The church of Saint Agnes Outside the Walls () is a titulus church, minor basilica in Rome, on a site sloping down from the Via Nomentana, which runs north-east out of the city, still under its ancient name.  What are said to be the remains of Saint Agnes are below the high altar. The church is built over the Catacombs of Saint Agnes, where the saint was originally buried, and which may still be visited from the church. A large basilica with the same name was built nearby in the 4th century and its ruins can be seen near Santa Costanza, in the same site. The existing church was built by Pope Honorius I in the 7th century, and largely retains its original structure, despite many changes to the decoration. In particular the mosaic in the apse of Agnes, Honorius, and another Pope is largely in its original condition.  The current Cardinal Priest of the Titulus S. Agnetis Extra moenia is Camillo Ruini.

History

A very large basilica was built some metres from the present church in the 4th century, to which was attached the large private mausoleum for Constantina, the daughter of Constantine I.  The mausoleum was later converted into a church, which survives and is now known as Santa Costanza (she was venerated as a saint, even though she was not one officially). It contains very important 4th century mosaics, especially large areas of ceiling in a secular style, but also two small apse mosaics, one including an early depiction of Jesus in what has become the standard style of long fair hair and a halo.

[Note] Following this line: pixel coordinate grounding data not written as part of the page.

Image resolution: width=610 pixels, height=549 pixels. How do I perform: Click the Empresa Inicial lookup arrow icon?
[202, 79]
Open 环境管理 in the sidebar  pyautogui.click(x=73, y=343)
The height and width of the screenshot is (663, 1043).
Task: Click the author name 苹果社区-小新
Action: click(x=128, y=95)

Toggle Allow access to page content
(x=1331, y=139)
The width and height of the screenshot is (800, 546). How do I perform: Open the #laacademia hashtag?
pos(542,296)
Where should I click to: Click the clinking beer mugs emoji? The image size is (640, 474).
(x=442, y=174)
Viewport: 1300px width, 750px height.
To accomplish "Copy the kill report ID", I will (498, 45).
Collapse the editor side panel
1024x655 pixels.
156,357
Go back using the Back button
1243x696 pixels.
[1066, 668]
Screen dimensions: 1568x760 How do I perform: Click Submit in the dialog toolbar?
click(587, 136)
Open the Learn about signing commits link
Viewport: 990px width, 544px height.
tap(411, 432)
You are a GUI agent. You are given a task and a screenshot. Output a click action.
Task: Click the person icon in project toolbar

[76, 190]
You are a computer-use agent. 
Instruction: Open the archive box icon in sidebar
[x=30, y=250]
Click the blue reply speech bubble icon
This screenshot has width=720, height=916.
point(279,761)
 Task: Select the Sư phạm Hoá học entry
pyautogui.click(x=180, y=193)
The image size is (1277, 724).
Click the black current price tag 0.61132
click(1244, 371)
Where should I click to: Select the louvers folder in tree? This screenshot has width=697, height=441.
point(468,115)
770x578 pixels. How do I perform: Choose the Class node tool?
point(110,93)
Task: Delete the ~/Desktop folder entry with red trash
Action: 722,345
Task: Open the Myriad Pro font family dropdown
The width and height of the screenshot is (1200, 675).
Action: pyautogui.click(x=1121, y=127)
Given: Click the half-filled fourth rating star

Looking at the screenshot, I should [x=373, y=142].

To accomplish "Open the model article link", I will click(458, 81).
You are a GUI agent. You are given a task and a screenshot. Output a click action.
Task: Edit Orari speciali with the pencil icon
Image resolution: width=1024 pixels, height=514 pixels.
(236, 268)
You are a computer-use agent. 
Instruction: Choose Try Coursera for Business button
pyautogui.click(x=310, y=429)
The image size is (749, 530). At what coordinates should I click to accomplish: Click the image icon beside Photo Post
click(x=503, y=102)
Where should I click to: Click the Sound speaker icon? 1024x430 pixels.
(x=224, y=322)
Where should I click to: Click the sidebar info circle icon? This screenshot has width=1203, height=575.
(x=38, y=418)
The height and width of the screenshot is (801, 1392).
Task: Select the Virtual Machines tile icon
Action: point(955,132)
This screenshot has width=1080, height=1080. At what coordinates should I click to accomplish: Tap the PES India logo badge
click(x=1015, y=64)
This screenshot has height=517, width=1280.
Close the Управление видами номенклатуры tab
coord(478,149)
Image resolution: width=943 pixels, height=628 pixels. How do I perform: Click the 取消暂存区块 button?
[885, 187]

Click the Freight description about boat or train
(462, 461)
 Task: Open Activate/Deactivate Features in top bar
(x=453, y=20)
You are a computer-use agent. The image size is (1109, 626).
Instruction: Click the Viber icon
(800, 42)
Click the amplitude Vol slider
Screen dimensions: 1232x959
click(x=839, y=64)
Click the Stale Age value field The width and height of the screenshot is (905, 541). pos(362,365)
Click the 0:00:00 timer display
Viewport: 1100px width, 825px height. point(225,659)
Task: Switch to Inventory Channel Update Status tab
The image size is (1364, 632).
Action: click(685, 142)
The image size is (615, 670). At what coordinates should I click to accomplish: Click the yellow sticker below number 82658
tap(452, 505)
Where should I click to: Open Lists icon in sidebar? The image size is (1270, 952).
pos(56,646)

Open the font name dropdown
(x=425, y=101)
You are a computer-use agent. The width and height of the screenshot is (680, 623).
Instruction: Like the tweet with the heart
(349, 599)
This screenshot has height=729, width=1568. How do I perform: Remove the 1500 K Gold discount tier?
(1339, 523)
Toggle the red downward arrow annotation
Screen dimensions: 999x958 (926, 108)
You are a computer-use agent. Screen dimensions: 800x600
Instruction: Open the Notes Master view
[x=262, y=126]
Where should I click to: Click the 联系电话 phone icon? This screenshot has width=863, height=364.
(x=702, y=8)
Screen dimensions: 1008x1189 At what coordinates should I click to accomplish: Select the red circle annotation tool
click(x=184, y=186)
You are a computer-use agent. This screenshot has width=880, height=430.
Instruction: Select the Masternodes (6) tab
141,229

The large basilica decayed during the decline of Rome, and was replaced in the 7th century by the present much smaller church, commissioned by Pope Honorius I. The lower part of the walls from about half of one side of the Constantinian basilica, and its apse, can still be seen. The new church was over what was believed to be Agnes's grave. The floor level of the 7th-century church is some two metres above the level of the catacomb floor, and the public street entrances are at the level of the 2nd floor gallery. A long wide internal set of steps, lined with inscriptions from the catacombs and other ancient buildings set into the walls, leads down from the street level to the floor level of the church.  The apse mosaic from Honorius's time is still present, and less affected by restoration than most mosaics of this date. On a gold ground, a central standing figure of Agnes in the costume of a Byzantine empress is flanked by Honorius, offering a model of the building, and another pope, whose identity is uncertain. The church was also built with a separate upper gallery for women (matronaeum), similar to that of San Lorenzo fuori le mura. Saint Emerentiana was also buried here.

The catacombs are on three levels, dating from the 2nd to the 5th centuries; part of the highest level dating to the 2nd century can be visited by a guided tour. Though no paintings remain in place, there are a number of inscriptions and engraved images of interest. Many more inscriptions line the large staircase leading from the main convent above to the church.

It is in this church that on the feast day of St. Agnes (January 21), two lambs are specially blessed, usually by the pope after a pontifical high Mass; their wool is later woven into pallia, ceremonial neck-stoles sent by the popes to newly elevated Metropolitan-archbishops to symbolise their union with the papacy.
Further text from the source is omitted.